Tue Nov 25 06:41:55 CET 2014

On Sun, Nov 23, 2014 at 7:20 PM, Cameron Simpson <cs at zip.com.au> wrote:
>
> A remark about the create_lookup() function on pastebin: you go:
>
>  record_start += len(line)
>
> This presumes that a single text character on a line consumes a single byte
> or memory or file disc space. However, your data file is utf-8 encoded, and
> some characters may be more than one byte or storage. This means that your
> record_start values will not be useful because they are character counts,
> not byte counts, and you need byte counts to offset into a file if you are
> doing random access.

mmap.readline returns a byte string, so len(line) is a byte count.
That said, CsvIter._get_row_lookup shouldn't use the mmap
object. Limit its use to __getitem__.

In CsvIter.__getitem__, I don't see the need to wrap the line in a
filelike object. It's clearly documented that csv.reader takes an
iterable object, such as a list. For example:

    # 2.x csv lacks unicode support
    line = self.data[start:end].strip()
    row = next(csv.reader([line]))
    return [cell.decode('utf-8') for cell in row]

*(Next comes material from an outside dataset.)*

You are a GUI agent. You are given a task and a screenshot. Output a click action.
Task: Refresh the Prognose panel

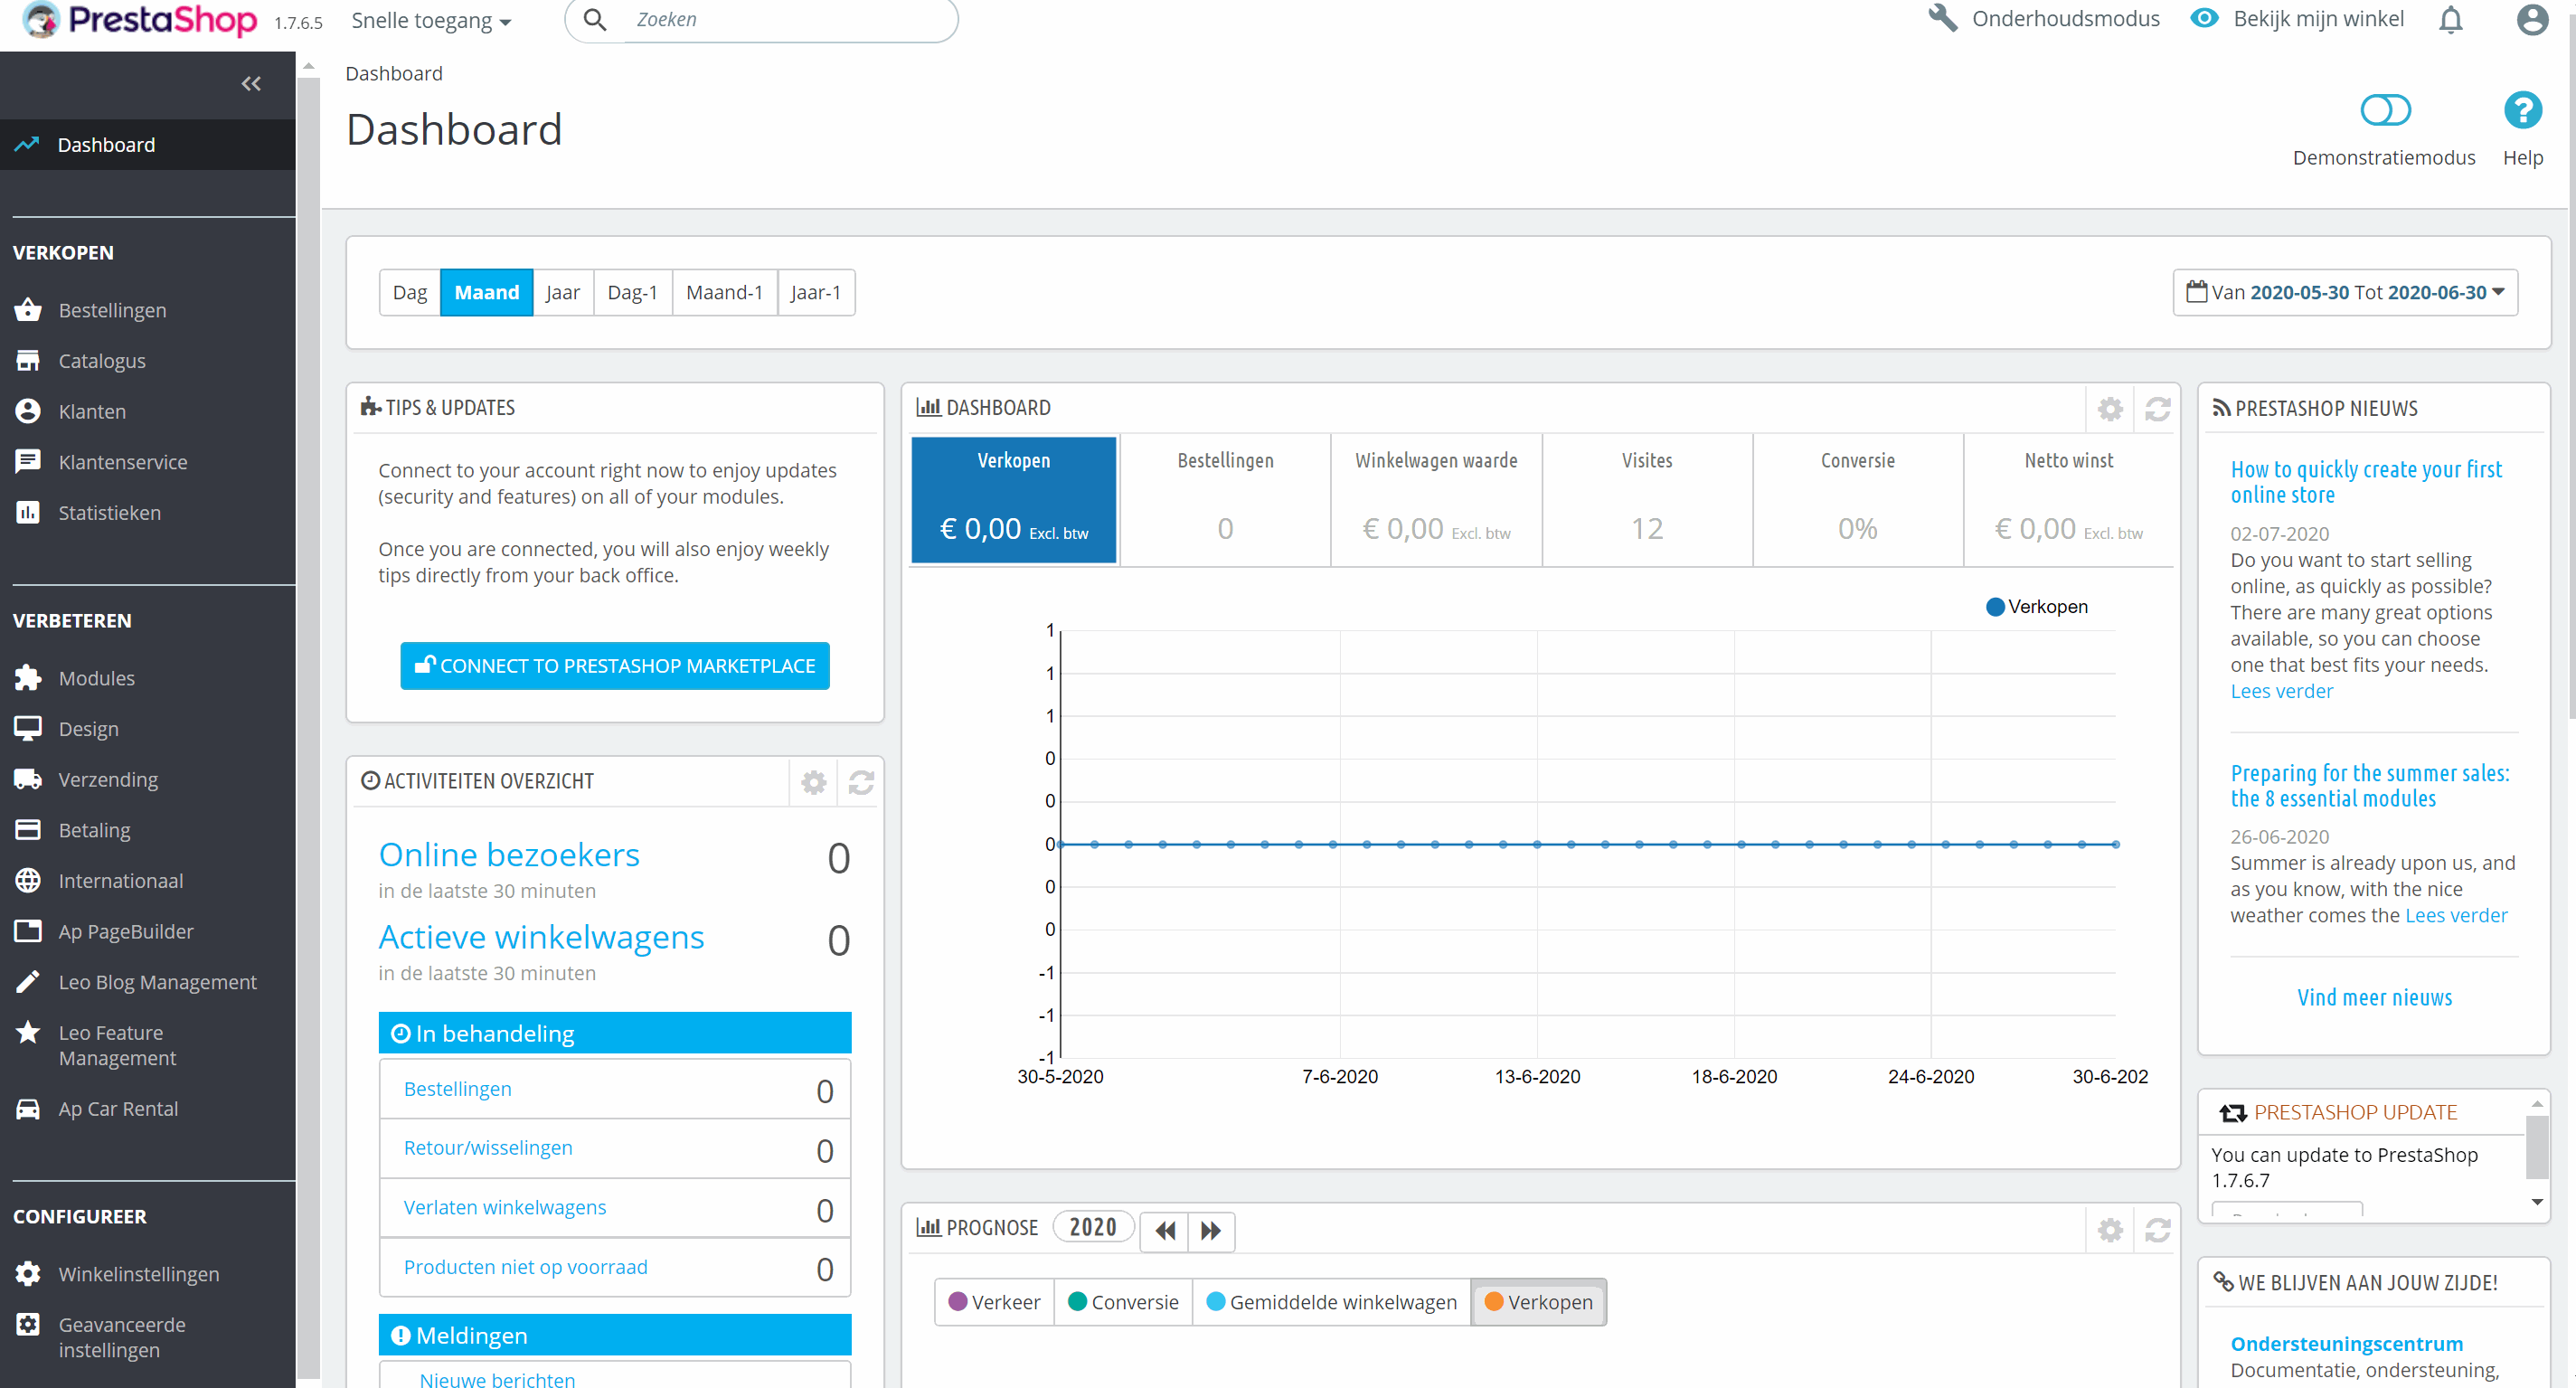[x=2157, y=1230]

    # 3.x csv requires unicode
    line = self.data[start:end].strip()
    row = next(csv.reader([line.decode('utf-8')]))
    return row

CsvIter._get_row_lookup should work on a regular file from built-in
open (not codecs.open), opened in binary mode. I/O on a regular file
will release the GIL back to the main thread. mmap objects don't do
this.

Binary mode ensures the offsets are valid for use with
the mmap object in __getitem__. This requires an ASCII compatible
encoding such as UTF-8.

Also, iterate in a for loop instead of calling readline in a while loop.
2.x file.__next__ uses a read-ahead buffer to improve performance.
To see this, check tell() in a for loop.